== Source document

Amazing Aspet of 'Bailout Bill' That Was Passed That No One Is Talking About

Discussion in 'Wall St. News' started by ByLoSellHi, Oct 4, 2008.

  1. This has been all over the news, talked about on CSPAN, bill text posted all over the blogosphere - nobody is hiding it, not sure how you missed it. The now-infamous Sunday night conference call between Treasury and SIFMA members - recorded and torrented - talked about this specifically.

    Whoever is the running the "bailout" will have tremendous latitude in how the deals with individual banks get worked out. Despite the rhetoric from those who voted "Aye", it is still essentially an unlimited blank check.
     
    #11     Oct 5, 2008
  2. Basic summary as I understand it:

    Corporation XYZ needs to raise short term capital (for payroll, to buy machinery, whatever).

    In past, an employee (low level clerical position typically) of Corporation XYZ would call a specialist at the bond desk of a Lehman, Goldman Sachs, JP Morgan, and say 'Hey, we need 1 billion by 11 a.m. today for use over the next 30 days.'

    Specialist at trading desk would say 'Okay, we will float paper today and you will have to pay face value plus 100 basis points.'

    Paper would be sold in market that day, with investors receiving bond, Corporation XYZ receiving 1 billion - everyone is happy.

    Now, people begin to see that there is a market for insuring the risk of default, which steals some interest on the paper, but makes the paper more marketable and 'safe' in the eyes of investors.

    Hence, the 'credit swap default' is born.

    Hedge funds, specialist desks at brokerage firms such as Goldman and Morgan begin to sell CSD insurance, raking in huge profits, but not being required to set aside enough capital to insure payment in the event of an actual default on the insurance they're selling.

    Not only that, but entities begin to buy CDS insurance on corporations and firms whose bonds they don't even own (analagous to buying an insurance policy on your neighbors house in the event of a fire, naming you, and not your neighbor, as the beneficiary on such policy).

====
== Given entries

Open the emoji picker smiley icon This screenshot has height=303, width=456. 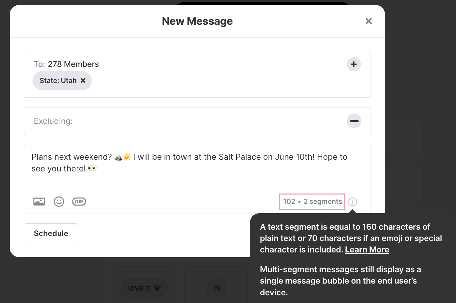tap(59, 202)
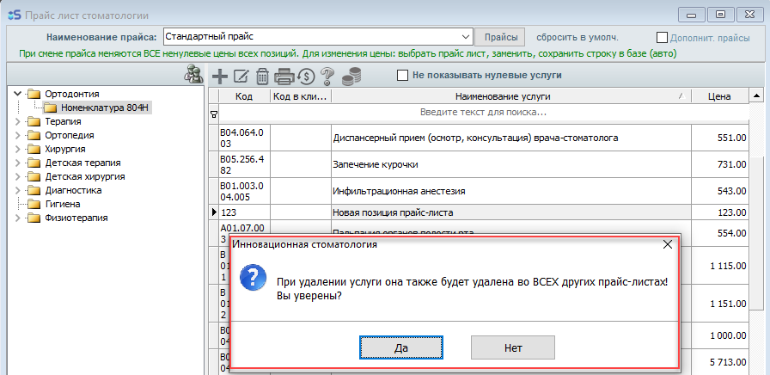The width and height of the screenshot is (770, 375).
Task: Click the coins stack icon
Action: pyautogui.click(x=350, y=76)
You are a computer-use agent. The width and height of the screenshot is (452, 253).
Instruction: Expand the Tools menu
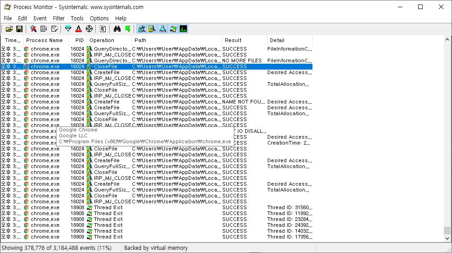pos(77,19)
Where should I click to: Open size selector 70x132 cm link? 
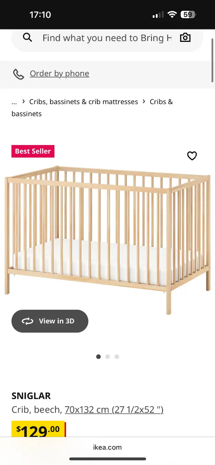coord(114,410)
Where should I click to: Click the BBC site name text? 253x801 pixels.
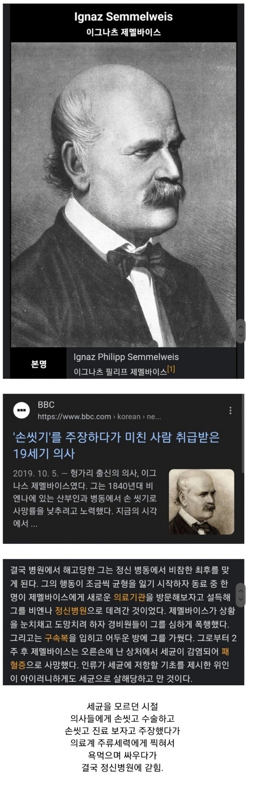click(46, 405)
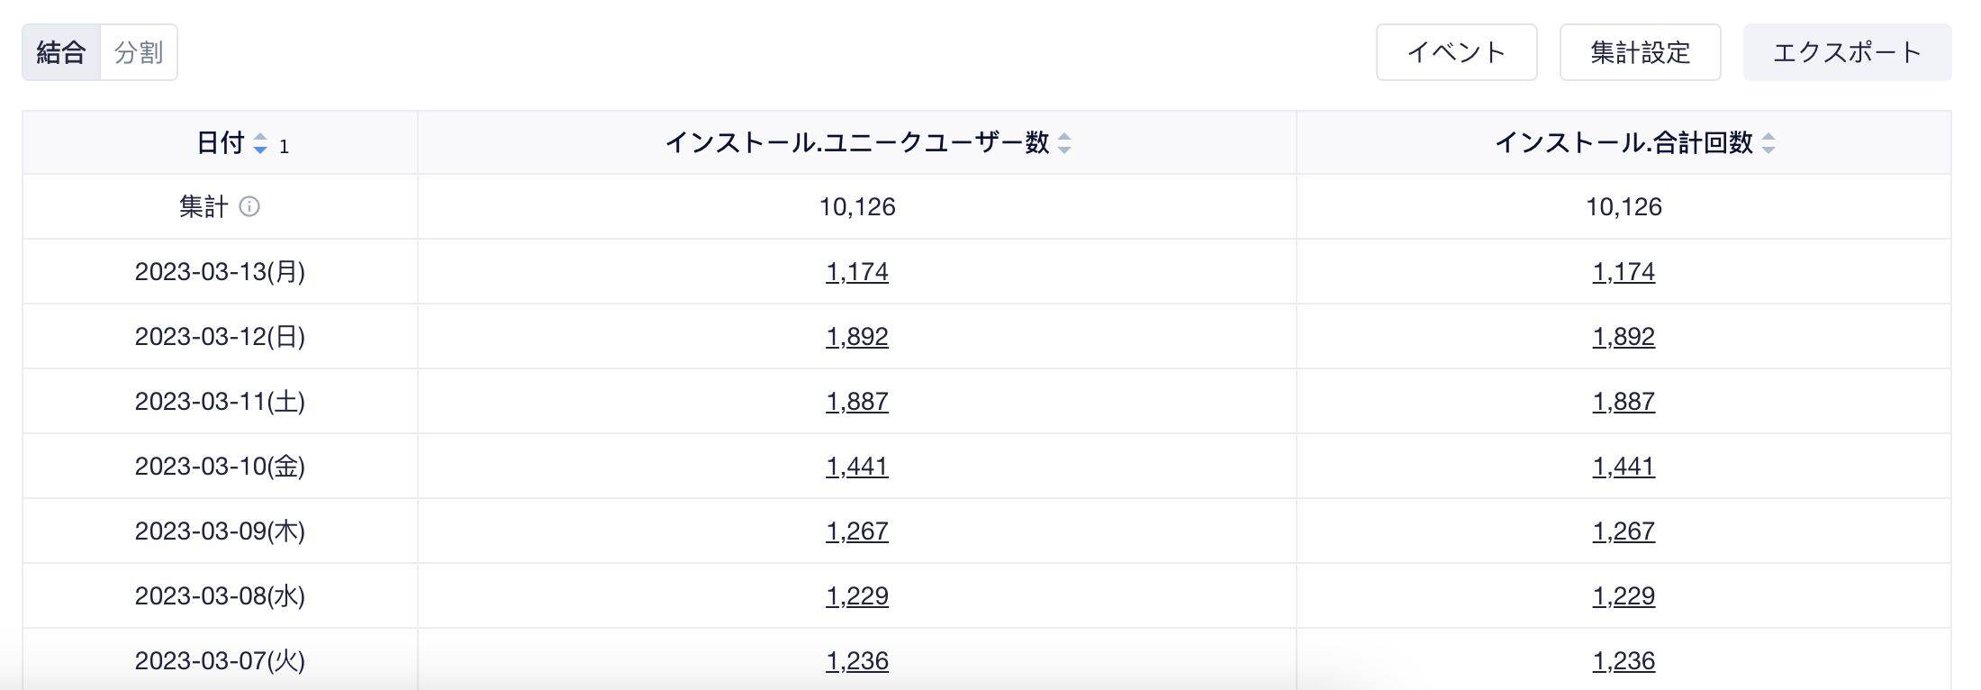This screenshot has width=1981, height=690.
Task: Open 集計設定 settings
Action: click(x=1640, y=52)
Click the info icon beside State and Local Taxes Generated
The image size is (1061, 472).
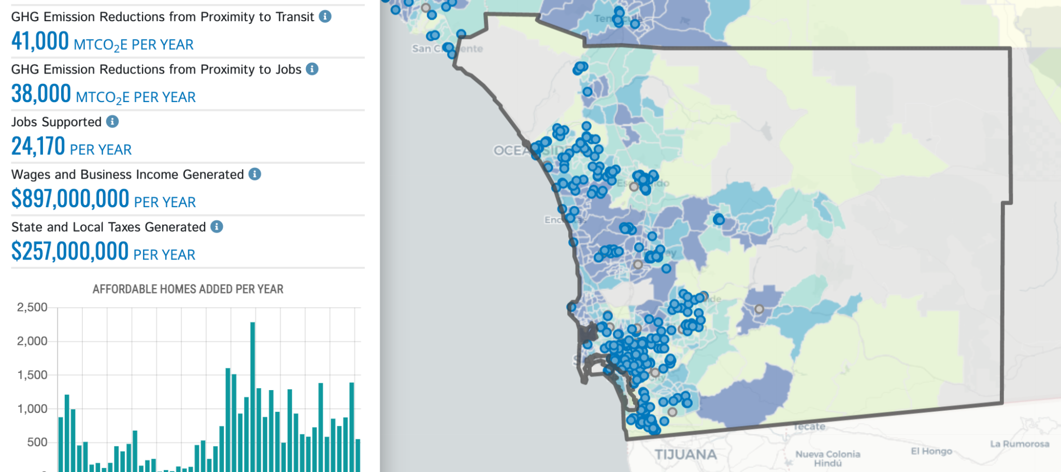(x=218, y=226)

====

Things to do:
A – Repeat the passage of the bailout bill discussion from "Paper would be" up to and including "insurance they're selling." word for word.
B – Render this sentence from the bailout bill discussion in Spanish: "Despite the rhetoric from those who voted "Aye", it is still essentially an unlimited blank check."
The data has no role in this work.

Exercise results:
A –
Paper would be sold in market that day, with investors receiving bond, Corporation XYZ receiving 1 billion - everyone is happy.

    Now, people begin to see that there is a market for insuring the risk of default, which steals some interest on the paper, but makes the paper more marketable and 'safe' in the eyes of investors.

    Hence, the 'credit swap default' is born.

    Hedge funds, specialist desks at brokerage firms such as Goldman and Morgan begin to sell CSD insurance, raking in huge profits, but not being required to set aside enough capital to insure payment in the event of an actual default on the insurance they're selling.

B – A pesar de la retórica de quienes votaron «sí», sigue siendo esencialmente un cheque en blanco ilimitado.